Learn more about tinnitus, a problem that affects 15 to 20% of all people, and how you can treat it to live a more comfortable and less stressful life.
What is tinnitus?
Tinnitus is the perception of ringing or other noise, like buzzing or pulsing in the ears. The CDC estimates around 50 million Americans suffer from some form of tinnitus. The auditory nerve sends a signal to the brain that there is a sound present, even though there is no actual sound. Cases range from mild to debilitating. It can be incredibly distracting and disruptive to day-to-day life and activity, causing stress, fatigue, and even anxiety.
Common causes of tinnitus:
- Hearing loss
- Prolonged exposure to loud noise
- Wax buildup
- Sinus & allergies
- Head & neck trauma
- Medical conditions that cause inflammation or circulation concerns (i.e. high blood pressure or hypothyroidism)
- TMJ issues
Do you or a loved one think you might have tinnitus? Call us today!
Two types of tinnitus:
Objective is an extremely rare form of tinnitus. In those cases, tinnitus can actually be heard by people besides the patient. This type of tinnitus is usually related to musculo-skeletal movements/reactions, such as muscle contractions, or issues related to our circulatory system, such as blood flow or blood vessel problems.

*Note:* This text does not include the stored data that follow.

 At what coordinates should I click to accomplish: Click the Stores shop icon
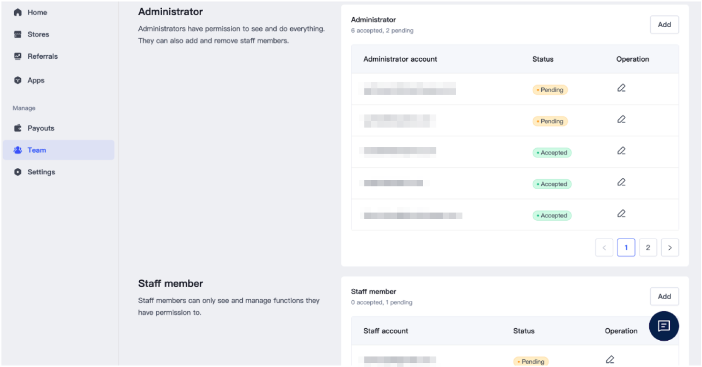pos(17,34)
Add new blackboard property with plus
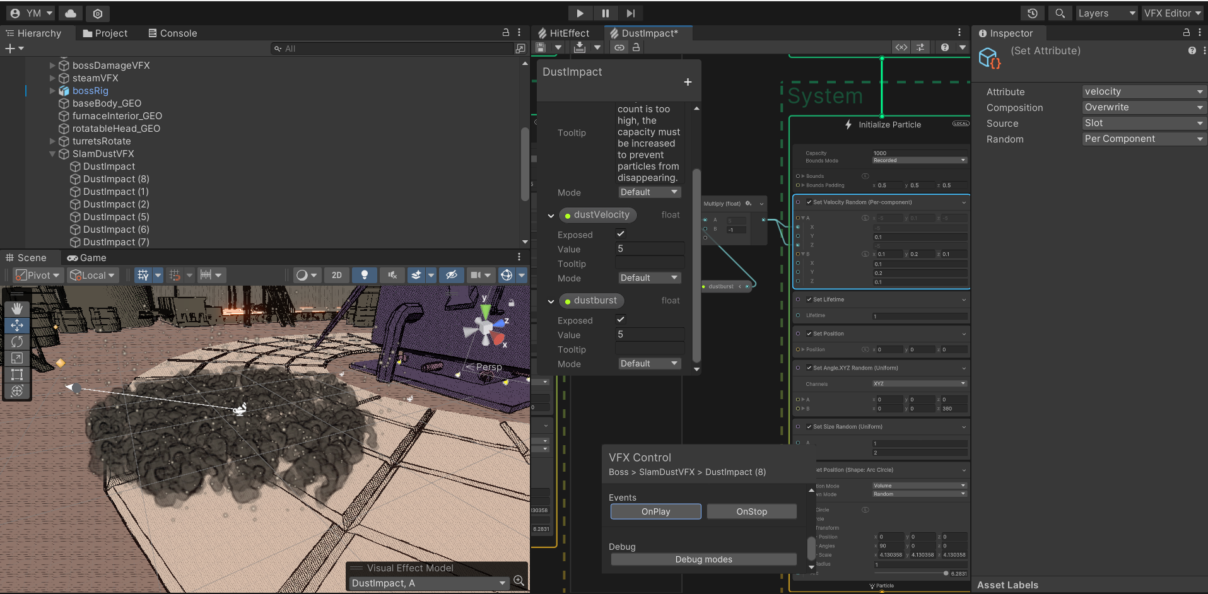Image resolution: width=1208 pixels, height=594 pixels. [x=688, y=82]
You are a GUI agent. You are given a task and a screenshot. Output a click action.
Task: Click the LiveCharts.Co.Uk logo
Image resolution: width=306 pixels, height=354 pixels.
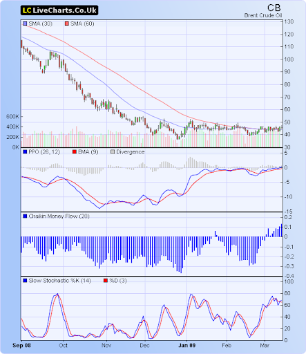coord(59,10)
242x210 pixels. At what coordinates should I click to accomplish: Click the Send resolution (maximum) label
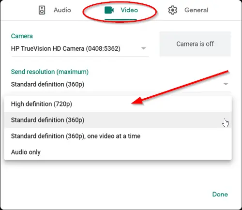(50, 72)
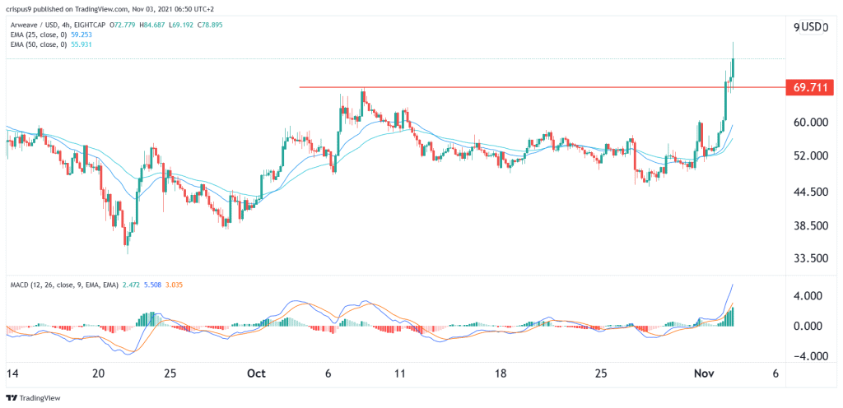
Task: Click the red horizontal resistance line
Action: [542, 87]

Subjective tinnitus is much more common; 99% of all tinnitus cases are subjective. This type of tinnitus cannot be observed by others or measured. While it can have a myriad of causes, the most common are related to the ear and auditory system such as noise exposure or damage to the inner ear hair cells or auditory nerve. In these cases, there is no cure for tinnitus but it can be managed and sometimes improved. In other cases, treating an underlying issue such as TMJ, ear infection, sinus/allergy problems, or wax buildup may improve or resolve subjective tinnitus.
Tell us about your tinnitus symptoms.
How is tinnitus treated?
There is no single cure for tinnitus. It’s important to speak to a physician or medical professional to rule out underlying health concerns that could be causing or contributing to your tinnitus. For the majority of those with subjective tinnitus, a combination of technological and counseling-based methods can be used to alleviate its effects.

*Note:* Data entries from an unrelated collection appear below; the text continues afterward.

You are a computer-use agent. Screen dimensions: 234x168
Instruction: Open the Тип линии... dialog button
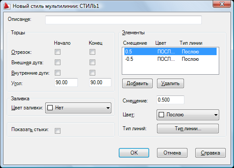(x=188, y=128)
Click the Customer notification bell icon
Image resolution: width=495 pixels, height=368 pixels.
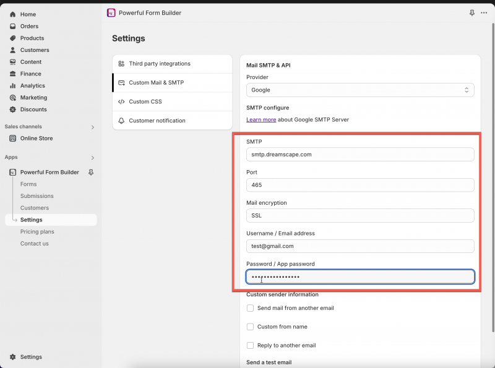pyautogui.click(x=121, y=120)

A full hearing evaluation can detect issues that could cause tinnitus such as wax blockage, hearing loss or other auditory disorders.
Hearing aids can be used to combat tinnitus with or without the presence of a hearing loss. Many of today’s hearing devices use features to mask out and/or cancel out the distracting and anxiety-inducing sounds of tinnitus. Those features can be tailored and programmed to each specific user to try and maximize their impact on tinnitus. If a hearing loss is also present, the aids would be programmed to address the loss as well.
Tinnitus Retraining Therapy
When masking or amplification is insufficient, we recommend tinnitus retraining therapy. Tinnitus retraining therapy uses sound to treat the limbic system. Instead of “masking” the sounds, this approach applies a pleasant sound (e.g. chimes or ocean waves) at the same level as the perceived tinnitus in hopes of relaxing the limbic system. This method usually means a change in lifestyle for months or even years depending on the severity of the tinnitus.
A physician can be consulted and involved in the treatment/management of tinnitus. Many medications note tinnitus as a side effect and can sometimes cause tinnitus to increase. There are currently no FDA-approved drugs specifically for tinnitus management. However, there are pharmacological options to address the stress, anxiety, and depression often caused by tinnitus.
General health and wellness are important factors in tinnitus management. Increasing activity rate (e.g. exercise) can increase blood flow, reduce circulation concerns, and increase endorphin production. All of which can reduce stress and shift focus away from tinnitus. Other techniques to reduce stress include yoga, massage, breathing techniques, meditation, and counseling.